Même si les mecs ont un énorme succès, lorsqu’on les recroise on leur dit juste
« Salut toi, qu’est-ce que tu deviens ? »
Je me souviens que Gébé disait « Oh t’es chiant, viens
pas nous casser le moral. » Parce que j’ai toujours été assez solitaire,
j’ai jamais vraiment été dans une « bande » parce que je ne pouvais
pas m’empêcher de dire : « Vous vous croyez les meilleurs, mais allez voir
dehors, il y a d’autres gens chouettes. » J’aime pas les gens qui
prétendent être libertaires, et puis au final, si tu n’es pas avec eux, tu es
contre eux. Gébé était plus fin que ça : il voulait juste dire
« Laisse-nous rigoler, on le sait tout ça, mais on a besoin de
rire. »
Chez Hara Kiri, à un moment,
j’avais pris l’habitude de travailler régulièrement, de recevoir un chèque
à la fin du mois, les gens me trouvaient intéressant. Et puis, un jour, j’ouvre le journal et je vois que mon texte
n’est pas dedans. Je vais voir Cavanna dans son antre, qui me dit : « Oui, je ne sais pas, c’est pas
comme d’habitude, tu as été moins bon, tu te laisses un peu aller. » Et ça
m’a obligé à être un peu plus exigeant avec moi-même, à ne pas m’installer dans
un petit confort d’écriture. Même si je les rends parfois en retard, depuis ça, je relis mes
articles, je corrige, je les rends un peu plus sobres. Je ne le fais
pas assez mais je le fais quand même.
J’ai peut-être parfois une démarche philosophique en
ce sens que quelque chose en moi entretient une sorte d’étonnement d’être au
monde. Les contingences ne m’ont pas vaincu totalement, je ne suis pas tout le
temps préoccupé par ma bagnole, mon divorce, au point qu’il n’y ait plus de
place pour se dire que c’est fou cette aventure de l’être, du vivant. « Pourquoi
y-a-il quelque chose plutôt que rien ? », comme disait Leibniz. La musique
peut créer une forme d’étonnement similaire. Ce que les musiciens sont capables
de produire, c’est très étonnant. Par exemple, Miles Davis est capable de la
plus grande violence et de la plus grande douceur. S’il donne une
couleur espagnole à sa musique, il ne fera jamais
d’ « espagnolades ».
Je déplore chez les critiques qu’ils soient comme nous,
comme le pékin moyen, à juste donner leur opinion sur les films qu’ils voient.

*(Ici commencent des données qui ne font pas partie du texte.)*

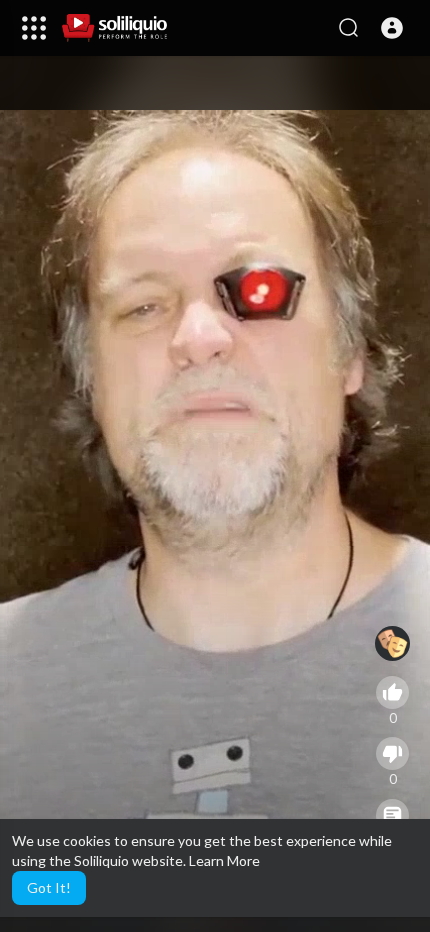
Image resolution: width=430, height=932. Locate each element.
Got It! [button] (49, 887)
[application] (215, 494)
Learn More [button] (224, 860)
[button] (392, 28)
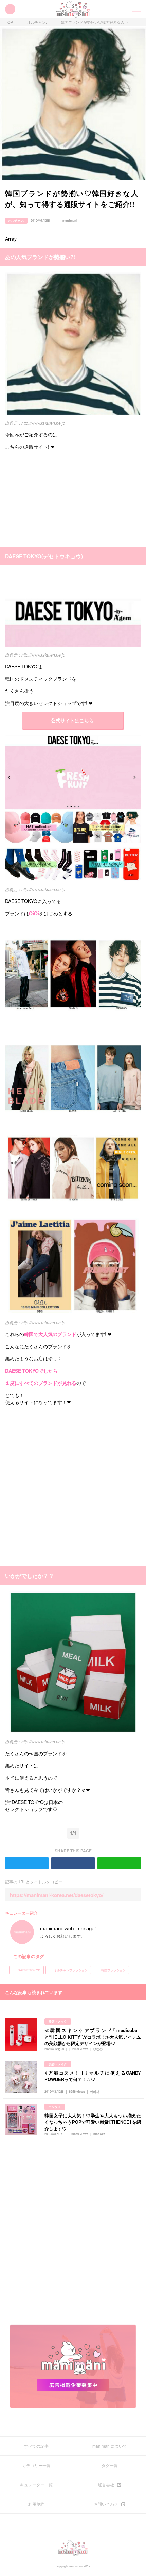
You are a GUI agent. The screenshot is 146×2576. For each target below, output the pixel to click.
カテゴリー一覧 (36, 2465)
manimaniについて (109, 2446)
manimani (69, 220)
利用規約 (36, 2504)
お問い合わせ (106, 2504)
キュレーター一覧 (36, 2485)
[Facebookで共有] (138, 221)
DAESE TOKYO (29, 1970)
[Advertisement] (56, 497)
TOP (9, 22)
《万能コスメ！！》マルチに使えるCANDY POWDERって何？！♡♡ (92, 2076)
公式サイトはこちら (72, 720)
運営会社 (106, 2485)
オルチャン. (37, 22)
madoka (99, 2133)
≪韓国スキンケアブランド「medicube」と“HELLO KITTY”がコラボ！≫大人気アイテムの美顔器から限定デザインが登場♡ (92, 2036)
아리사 (94, 2091)
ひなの (98, 2049)
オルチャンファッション (71, 1970)
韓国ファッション (113, 1970)
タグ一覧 (110, 2465)
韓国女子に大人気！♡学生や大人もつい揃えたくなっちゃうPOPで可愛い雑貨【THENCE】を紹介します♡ (92, 2122)
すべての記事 (36, 2446)
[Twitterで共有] (129, 221)
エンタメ (55, 2107)
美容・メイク (58, 2021)
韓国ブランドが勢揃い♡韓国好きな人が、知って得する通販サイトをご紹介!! (95, 22)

Il y en a quelques uns qui sont capables d’analyser la structure, les formes,
mais souvent c’est juste l’expression d’une opinion, parfois juste méchante.
Quand un producteur sur un plateau me dit : « Et si tu faisais ça plutôt ? », j’ai envie de lui répondre : « Hé, c’est moi l’humoriste ». C’est extrêmement prétentieux de dire ça, mais en même temps, que répondrait-il s si je lui disais « Pourquoi tu ne trouves pas de l’argent à la BNP » ?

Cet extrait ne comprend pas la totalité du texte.